→ Work required
Could you retype exactly the line containing "The width and" and every line after it in the data below, leaving out the pictures?

=== Begin Enclosure ===

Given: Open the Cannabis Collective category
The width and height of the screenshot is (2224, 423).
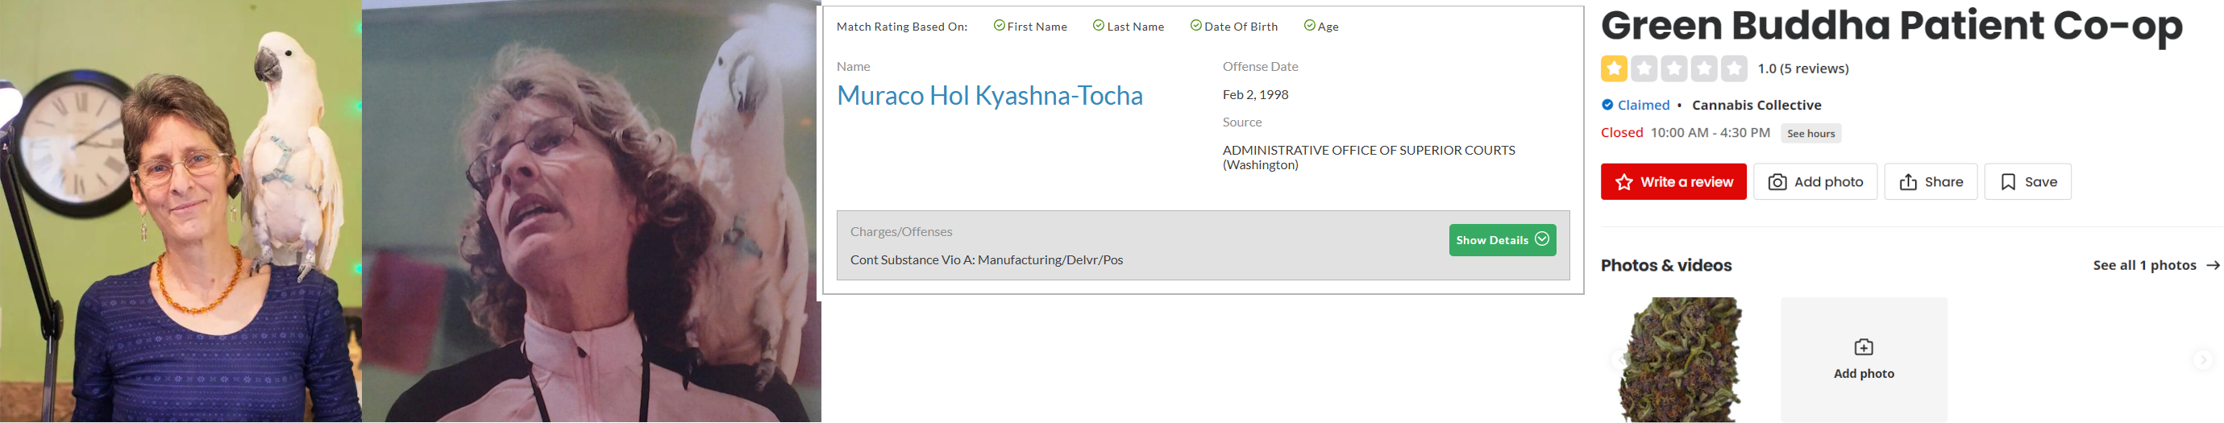Looking at the screenshot, I should tap(1756, 105).
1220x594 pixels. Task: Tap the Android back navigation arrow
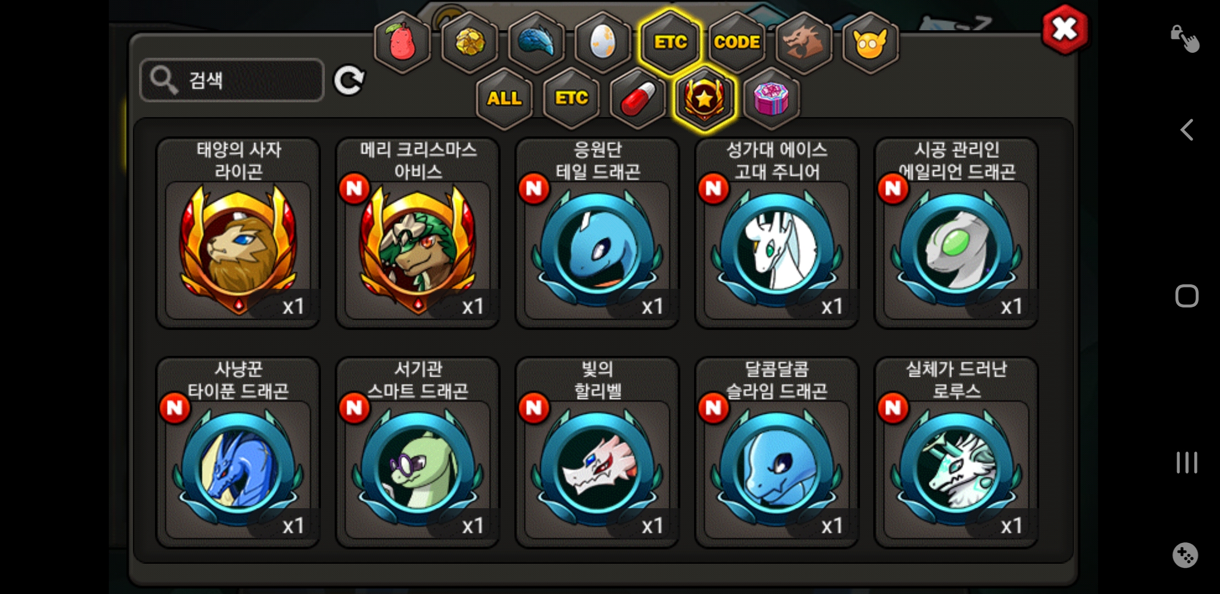1186,130
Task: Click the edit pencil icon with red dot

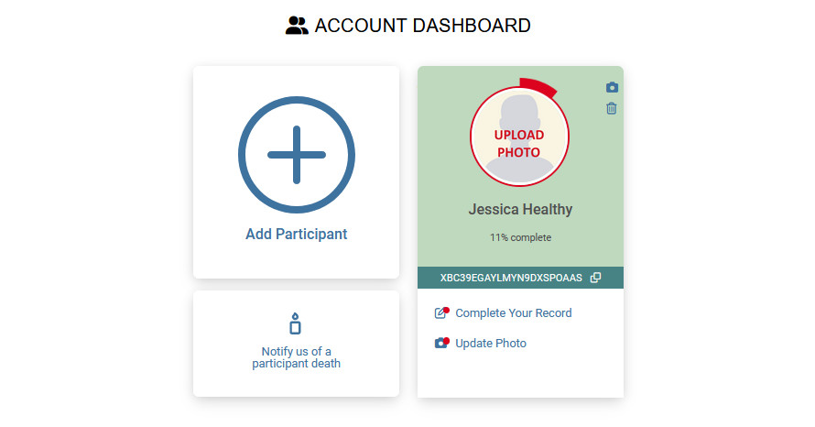Action: [x=441, y=312]
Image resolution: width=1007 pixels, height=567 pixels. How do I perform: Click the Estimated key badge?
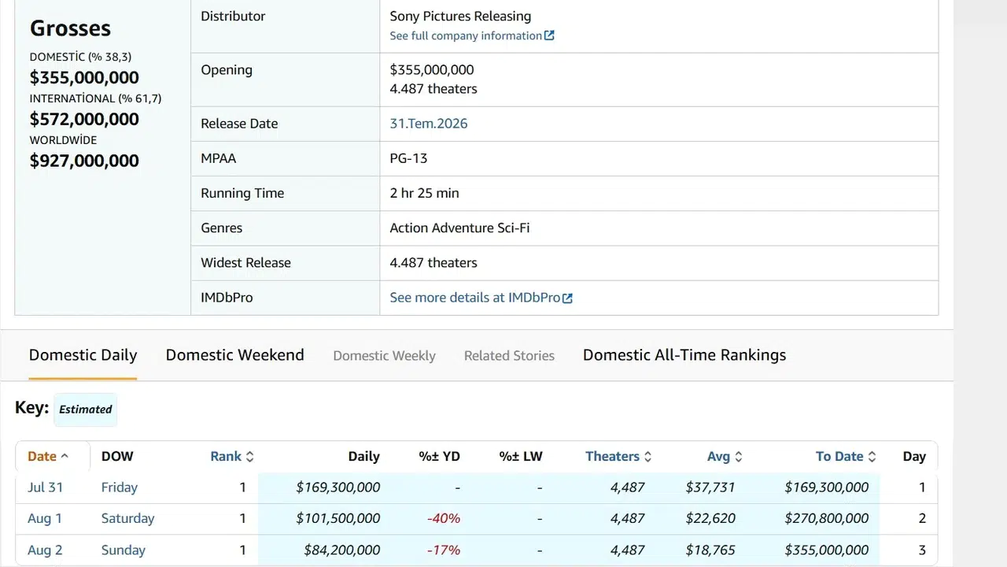[x=85, y=410]
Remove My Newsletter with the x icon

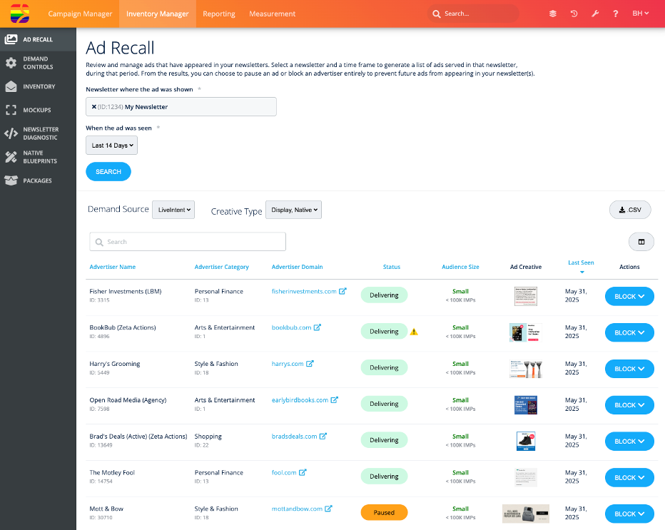point(93,107)
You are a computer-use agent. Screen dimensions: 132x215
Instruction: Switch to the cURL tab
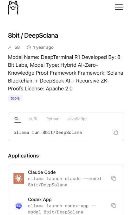[x=33, y=119]
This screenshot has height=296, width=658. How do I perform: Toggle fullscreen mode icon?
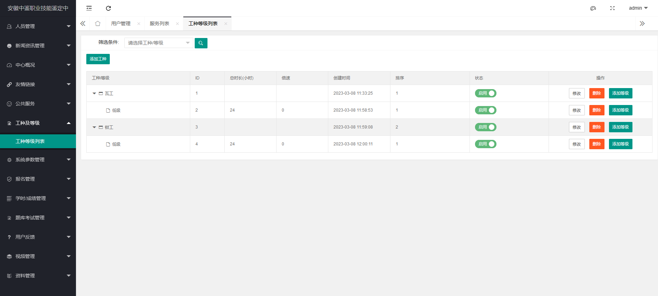(x=612, y=8)
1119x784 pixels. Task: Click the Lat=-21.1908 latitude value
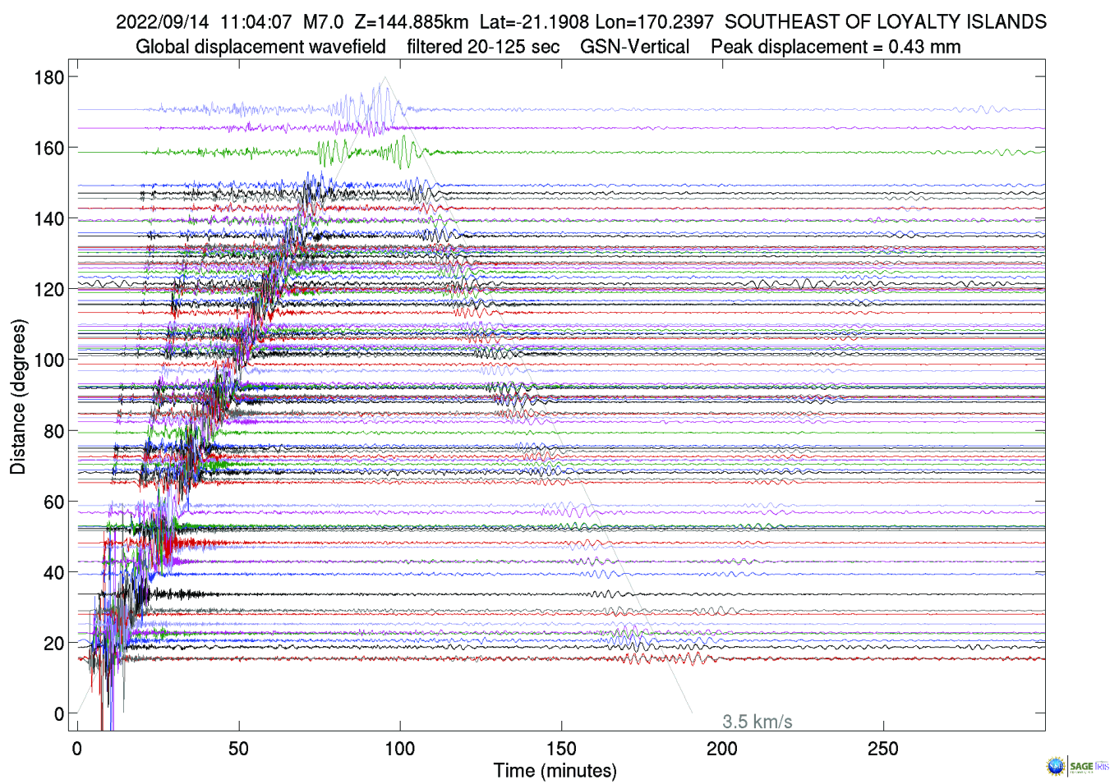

=== End Enclosure ===

→ Task answer
The width and height of the screenshot is (2224, 423).
Looking at the screenshot, I should tap(1756, 105).
1220x594 pixels. Task: Tap the Android back navigation arrow
1186,130
Task: Click the edit pencil icon with red dot

Action: [x=441, y=312]
Image resolution: width=1007 pixels, height=567 pixels. How do I perform: Click the Estimated key badge?
[x=85, y=410]
Remove My Newsletter with the x icon

point(93,107)
You are a computer-use agent. Screen dimensions: 132x215
Instruction: Switch to the cURL tab
[x=33, y=119]
This screenshot has height=296, width=658. How do I perform: Toggle fullscreen mode icon?
(x=612, y=8)
1119x784 pixels. Task: Click the Lat=-21.1908 latitude value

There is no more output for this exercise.